Triste primato per la Regione Campania, che ancora una volta si conferma in testa alla classifica stilata da Legambiente, per il maggior numero di reati ambientali. I casi registrati sono ben 4.703 solo nel 2014, pari a tredici al giorno. Ma non è l’unica pecca della “Terra del sole”. A Napoli e dintorni, infatti, si evidenzia anche il maggior numero di persone denunciate, 4.072, di arresti, 51, e di sequestri effettuati, 1.339. Cifre che superano di gran lunga quelle scaturite dalle indagini effettuate nel resto delle regioni italiane.
Un quadro drammatico, dunque, che attesta l’incidenza negativa che le ecomafie, nonostante gli sforzi compiuti su più fronti, continua ad avere in Campania.

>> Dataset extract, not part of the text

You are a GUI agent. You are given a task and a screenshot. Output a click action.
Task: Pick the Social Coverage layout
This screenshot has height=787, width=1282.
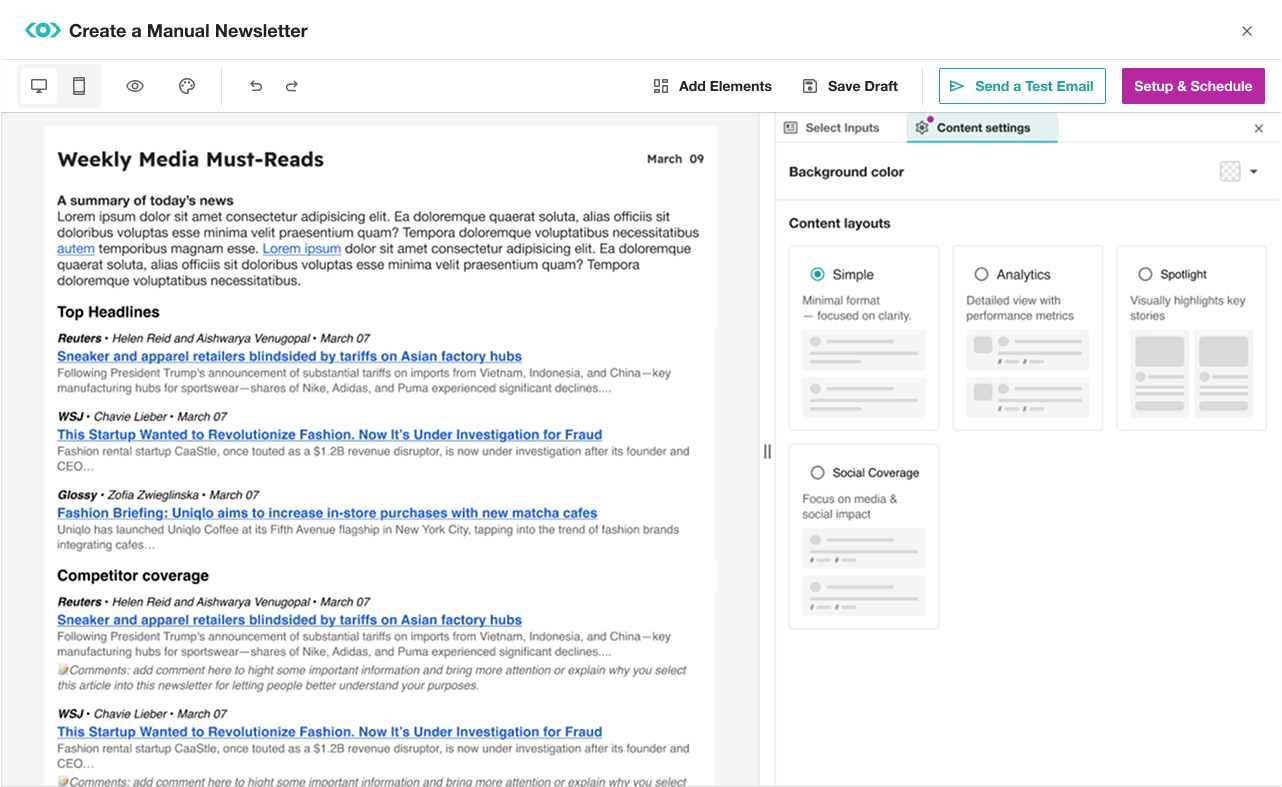pyautogui.click(x=818, y=473)
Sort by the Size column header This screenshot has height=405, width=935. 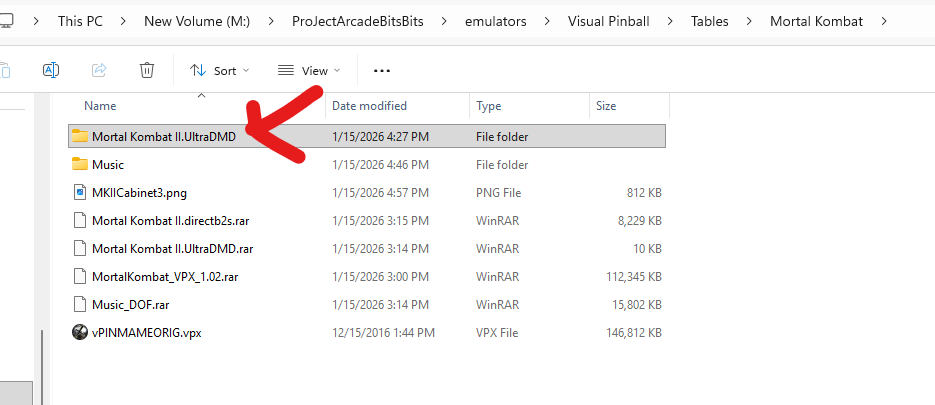click(x=606, y=106)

“L’ecomafia – denuncia Michele Buonomo, presidente Legambiente Campania, in un’intervista a Repibblica.it, è sempre lo stesso mostro che continua a mordere il paese e a ucciderne la bellezza. Troppo pericolosamente, come raccontiamo da più di 20 anni. E mentre comincia a mostrare qualche segno di cedimento, per merito di un’attività repressiva costante, nonostante i limiti di personale e risorse, e un’opinione pubblica oggi più attenta e consapevole dei rischi, la classe politica di casa nostra rimane pericolosamente immobile. Le pagine di questa nuova edizione di Ecomafia lo dimostrano drammaticamente. Senza una lotta efficace contro le varie forme di criminalità ambientale non ci potrà mai essere nessuna svolta green in Campania, nè il rilancio della nostra economia sotto il segno dell’efficienza, dell’innovazione e della sostenibilità.”

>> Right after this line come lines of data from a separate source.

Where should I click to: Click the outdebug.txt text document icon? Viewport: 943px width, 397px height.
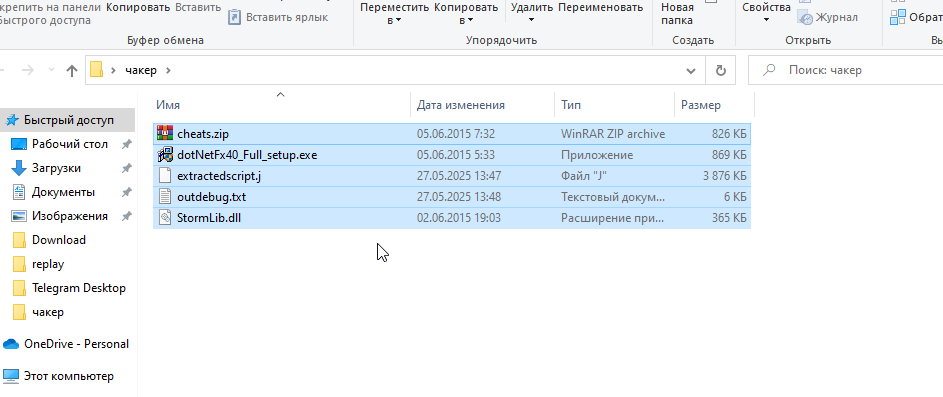coord(165,197)
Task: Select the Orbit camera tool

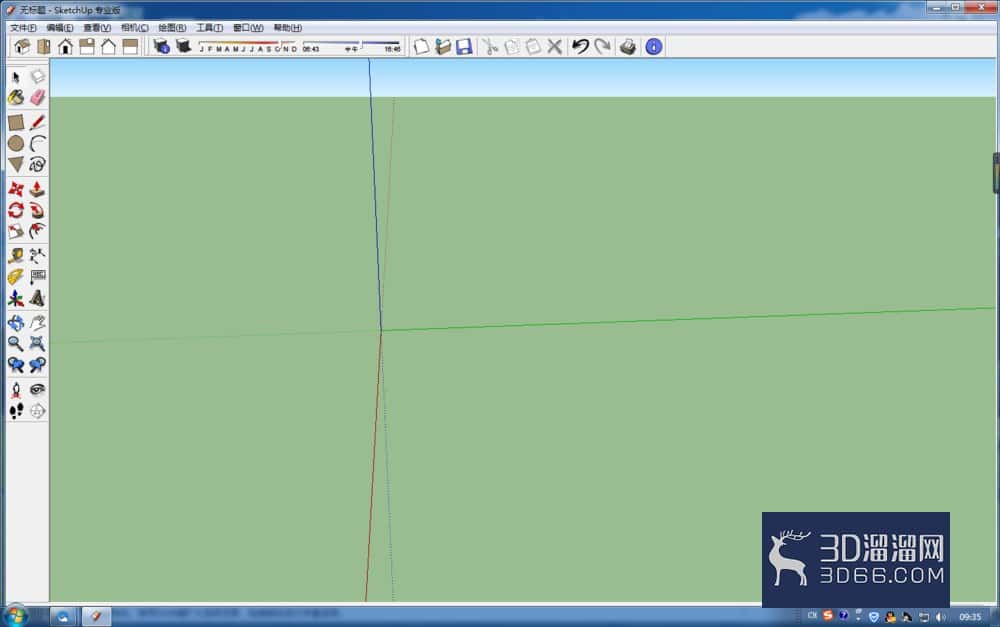Action: pos(16,323)
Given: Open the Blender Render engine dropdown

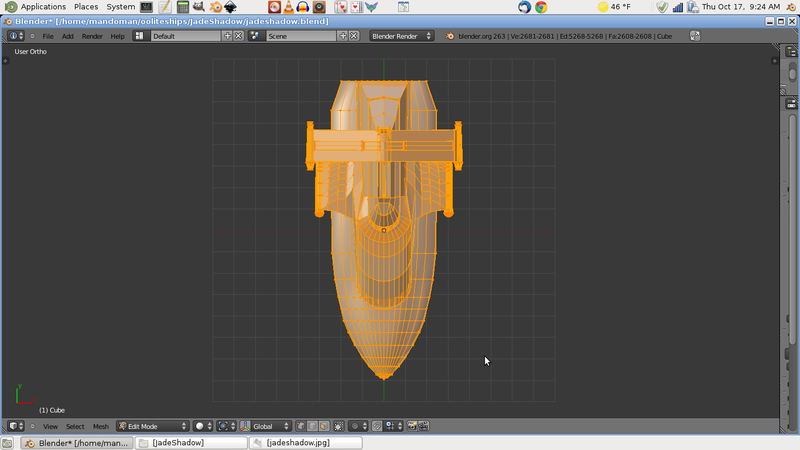Looking at the screenshot, I should [401, 36].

Ma a gettare fango su una regione giù martoriata sotto diversi aspetti, è anche la cattiva gestione del ciclo rifiuti, che regala ai partenopei un’altra maglia nera: in tale ambito infatti si registra il numero più alto di reati, 953, quasi il 17% sul totale nazionale con 115 persone tra denunciate e arrestate e 412 sequestri. Napoli si conferma in testa nella classifica regionale con 538 infrazioni, segue Salerno con 179. Terza la provincia di Avellino con 113, a seguire Caserta con 68 e Benevento con 55.

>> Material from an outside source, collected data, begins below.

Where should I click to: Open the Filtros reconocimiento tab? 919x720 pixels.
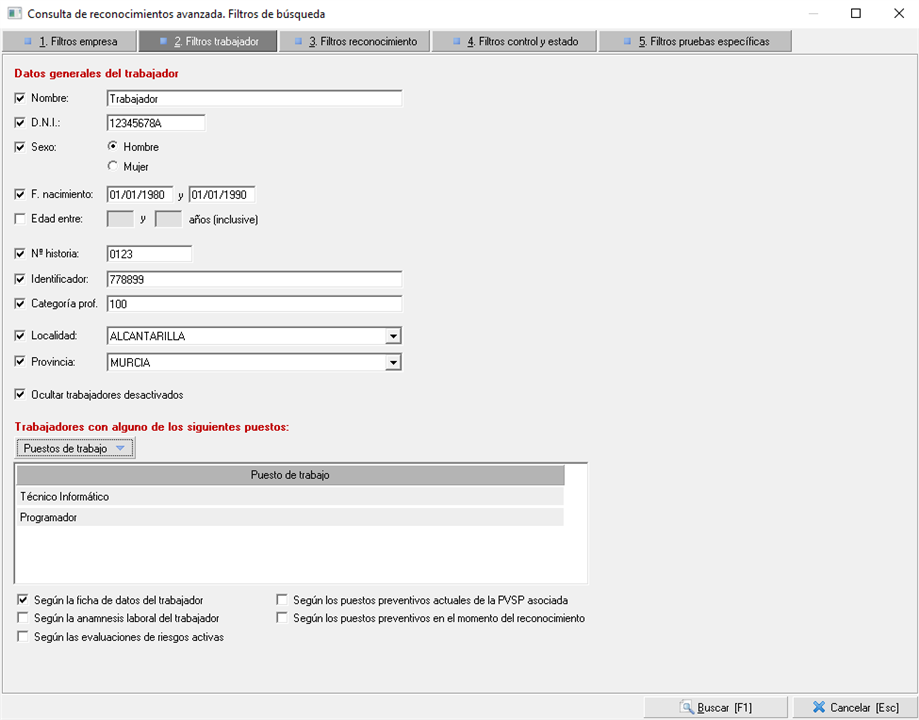tap(354, 41)
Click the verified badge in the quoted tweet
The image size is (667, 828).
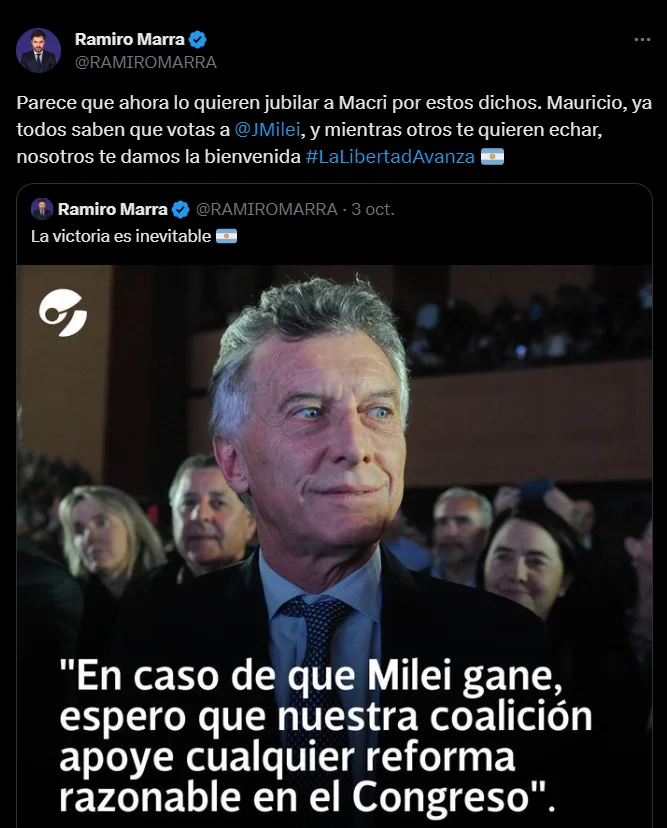pos(181,210)
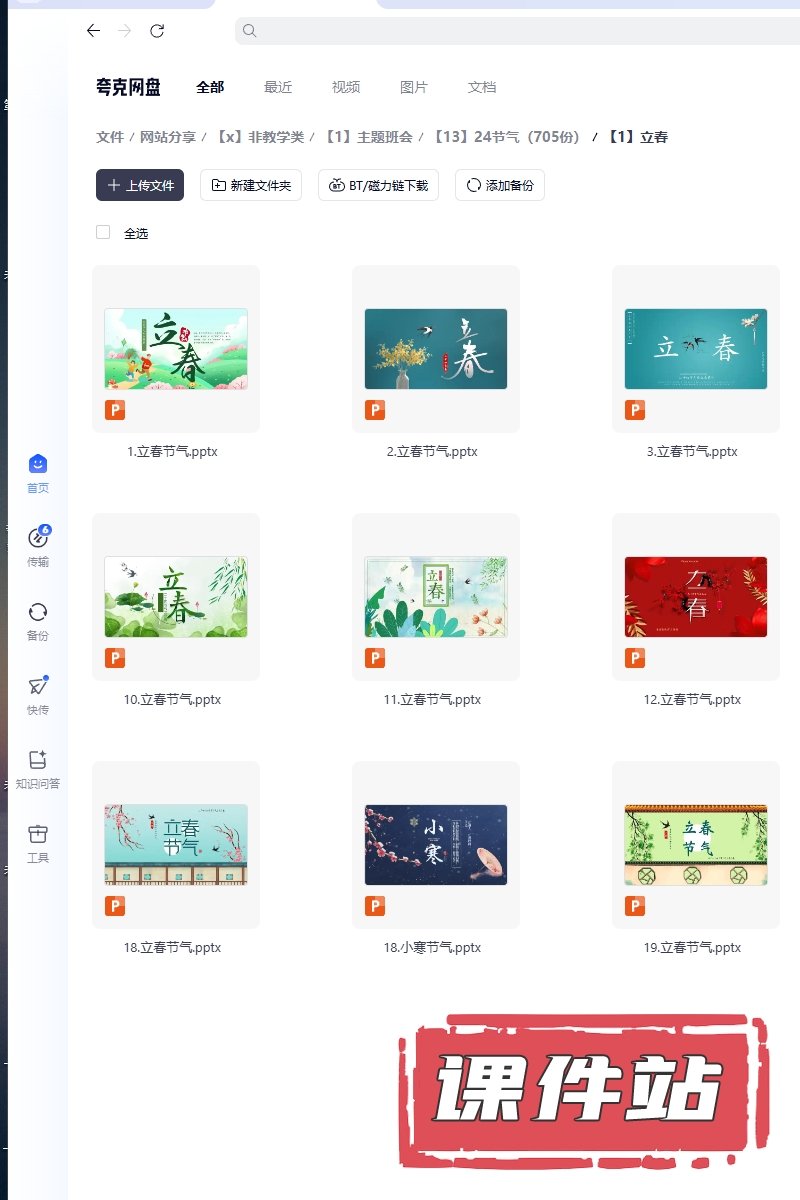Click the BT/磁力链下载 button

[378, 185]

Non poteva mancare, poi, un approfondimento sulla TERRA DEI
FUOCHI, dove la sospensione dei campionamenti sui suoli a rischio e il
mancato rispetto delle scadenze previste dalla legge sembrano
l’ulteriore prova di scarsa pianificazione e coordinamento delle
istituzioni. Sono tante, troppe le domande senza una risposta, a partire
dal fatto che dopo vent’anni di immobilismo ora scatta l’emergenza
rifiuti radioattivi. Per questo, si legge nel dossier Ecomafia, “CHIEDIAMO AI MINISTRI DELL’AMBIENTE,
DELLA SALUTE E DELLE POLITICHE AGRICOLE, ALIMENTARI E FORESTALI UN
DECISO CAMBIO DI PASSO. SERVONO TRASPARENZA E CERTEZZE SULLA
PROGRAMMAZIONE DEGLI INTERVENTI E SUI TEMPI”.
Occorre procedere in
maniera spedita: rafforzando l’attività di repressione dei fenomeni di
smaltimento illegale, dando piena attuazione ai programmi di prevenzione
sanitaria e di analisi epidemiologica (buona parte dei comuni
interessati sono ancora senza Osservatorio sui tumori), procedendo alla
delimitazione e alla successiva bonifica delle aree contaminate.